Source information section start

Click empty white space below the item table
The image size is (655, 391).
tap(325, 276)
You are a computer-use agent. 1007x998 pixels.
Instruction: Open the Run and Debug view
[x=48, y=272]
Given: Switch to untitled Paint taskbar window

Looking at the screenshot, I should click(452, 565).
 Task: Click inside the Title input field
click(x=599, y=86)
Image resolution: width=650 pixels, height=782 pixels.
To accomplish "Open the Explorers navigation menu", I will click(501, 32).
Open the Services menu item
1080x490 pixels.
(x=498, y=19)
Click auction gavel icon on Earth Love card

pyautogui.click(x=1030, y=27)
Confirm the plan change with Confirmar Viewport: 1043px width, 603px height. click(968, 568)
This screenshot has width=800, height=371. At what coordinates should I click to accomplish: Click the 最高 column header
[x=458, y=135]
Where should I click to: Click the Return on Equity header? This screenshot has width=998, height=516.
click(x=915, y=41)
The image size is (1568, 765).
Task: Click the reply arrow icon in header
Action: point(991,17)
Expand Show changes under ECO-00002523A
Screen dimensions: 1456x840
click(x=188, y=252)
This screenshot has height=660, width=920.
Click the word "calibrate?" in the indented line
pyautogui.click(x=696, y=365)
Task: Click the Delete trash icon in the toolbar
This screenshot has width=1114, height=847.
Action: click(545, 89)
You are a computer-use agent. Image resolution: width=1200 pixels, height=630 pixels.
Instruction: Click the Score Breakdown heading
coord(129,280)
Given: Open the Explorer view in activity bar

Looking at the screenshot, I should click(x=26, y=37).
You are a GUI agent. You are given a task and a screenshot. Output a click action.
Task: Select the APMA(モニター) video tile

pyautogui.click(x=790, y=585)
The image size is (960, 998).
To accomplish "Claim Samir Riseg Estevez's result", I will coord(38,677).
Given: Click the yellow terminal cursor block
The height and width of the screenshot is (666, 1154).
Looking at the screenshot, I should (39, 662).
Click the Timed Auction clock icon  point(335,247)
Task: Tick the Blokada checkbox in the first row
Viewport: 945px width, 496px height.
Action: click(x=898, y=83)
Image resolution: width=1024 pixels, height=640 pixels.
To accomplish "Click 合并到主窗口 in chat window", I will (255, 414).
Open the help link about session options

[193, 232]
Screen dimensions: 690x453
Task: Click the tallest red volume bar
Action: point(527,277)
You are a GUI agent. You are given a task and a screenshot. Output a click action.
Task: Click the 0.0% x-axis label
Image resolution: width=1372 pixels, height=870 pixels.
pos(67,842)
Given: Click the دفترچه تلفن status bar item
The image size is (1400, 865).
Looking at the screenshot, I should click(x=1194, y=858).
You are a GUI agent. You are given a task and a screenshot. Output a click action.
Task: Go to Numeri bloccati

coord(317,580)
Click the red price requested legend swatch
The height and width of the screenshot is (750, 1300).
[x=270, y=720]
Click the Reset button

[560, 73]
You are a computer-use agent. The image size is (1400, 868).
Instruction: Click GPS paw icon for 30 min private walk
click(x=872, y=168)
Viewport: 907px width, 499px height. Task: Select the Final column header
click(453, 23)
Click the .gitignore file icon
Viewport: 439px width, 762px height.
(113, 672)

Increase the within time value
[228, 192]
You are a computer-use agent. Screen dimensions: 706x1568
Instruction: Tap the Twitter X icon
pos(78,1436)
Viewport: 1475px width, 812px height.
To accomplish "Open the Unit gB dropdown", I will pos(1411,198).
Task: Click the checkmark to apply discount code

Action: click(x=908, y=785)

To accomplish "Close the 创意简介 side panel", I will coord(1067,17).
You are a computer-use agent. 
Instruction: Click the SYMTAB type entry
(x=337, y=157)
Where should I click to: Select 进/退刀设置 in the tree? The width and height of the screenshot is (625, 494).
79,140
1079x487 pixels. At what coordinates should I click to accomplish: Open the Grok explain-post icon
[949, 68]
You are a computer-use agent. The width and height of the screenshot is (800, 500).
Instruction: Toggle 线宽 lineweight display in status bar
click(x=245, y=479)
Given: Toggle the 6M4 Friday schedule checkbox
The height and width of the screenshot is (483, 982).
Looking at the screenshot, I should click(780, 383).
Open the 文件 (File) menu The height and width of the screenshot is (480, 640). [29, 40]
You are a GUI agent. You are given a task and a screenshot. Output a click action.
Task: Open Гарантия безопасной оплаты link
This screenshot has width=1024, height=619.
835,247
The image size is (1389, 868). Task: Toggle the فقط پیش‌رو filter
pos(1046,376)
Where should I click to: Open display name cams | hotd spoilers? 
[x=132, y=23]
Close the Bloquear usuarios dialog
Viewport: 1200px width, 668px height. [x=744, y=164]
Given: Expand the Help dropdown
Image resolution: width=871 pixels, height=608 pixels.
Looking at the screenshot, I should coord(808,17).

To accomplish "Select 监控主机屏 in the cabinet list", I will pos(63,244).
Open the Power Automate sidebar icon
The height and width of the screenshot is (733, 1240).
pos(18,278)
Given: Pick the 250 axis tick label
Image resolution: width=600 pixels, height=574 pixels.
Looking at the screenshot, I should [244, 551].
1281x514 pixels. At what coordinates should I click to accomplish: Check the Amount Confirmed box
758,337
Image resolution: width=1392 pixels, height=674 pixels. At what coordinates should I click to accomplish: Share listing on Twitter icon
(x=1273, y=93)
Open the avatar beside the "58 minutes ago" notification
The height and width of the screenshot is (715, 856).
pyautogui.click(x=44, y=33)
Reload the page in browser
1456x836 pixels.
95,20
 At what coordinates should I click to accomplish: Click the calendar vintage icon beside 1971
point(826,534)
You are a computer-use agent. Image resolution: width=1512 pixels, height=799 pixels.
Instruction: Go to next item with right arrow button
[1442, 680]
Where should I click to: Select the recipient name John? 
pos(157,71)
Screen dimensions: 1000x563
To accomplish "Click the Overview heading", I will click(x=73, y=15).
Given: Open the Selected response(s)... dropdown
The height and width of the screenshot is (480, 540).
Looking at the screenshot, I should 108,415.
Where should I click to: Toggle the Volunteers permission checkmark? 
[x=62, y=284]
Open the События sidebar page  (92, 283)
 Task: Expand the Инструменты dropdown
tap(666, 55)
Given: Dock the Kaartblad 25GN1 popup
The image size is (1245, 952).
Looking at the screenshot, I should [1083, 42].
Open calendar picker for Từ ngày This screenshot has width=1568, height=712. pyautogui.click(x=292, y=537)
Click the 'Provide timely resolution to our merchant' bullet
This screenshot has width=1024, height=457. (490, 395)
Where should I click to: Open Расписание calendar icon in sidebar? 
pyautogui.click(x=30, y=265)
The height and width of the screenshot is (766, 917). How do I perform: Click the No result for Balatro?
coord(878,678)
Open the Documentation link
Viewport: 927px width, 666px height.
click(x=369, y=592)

Source information section end

Description of the task ▸
Nothing but a number should be given: the count of lines above that hold "menu".

Result of this task ▸
3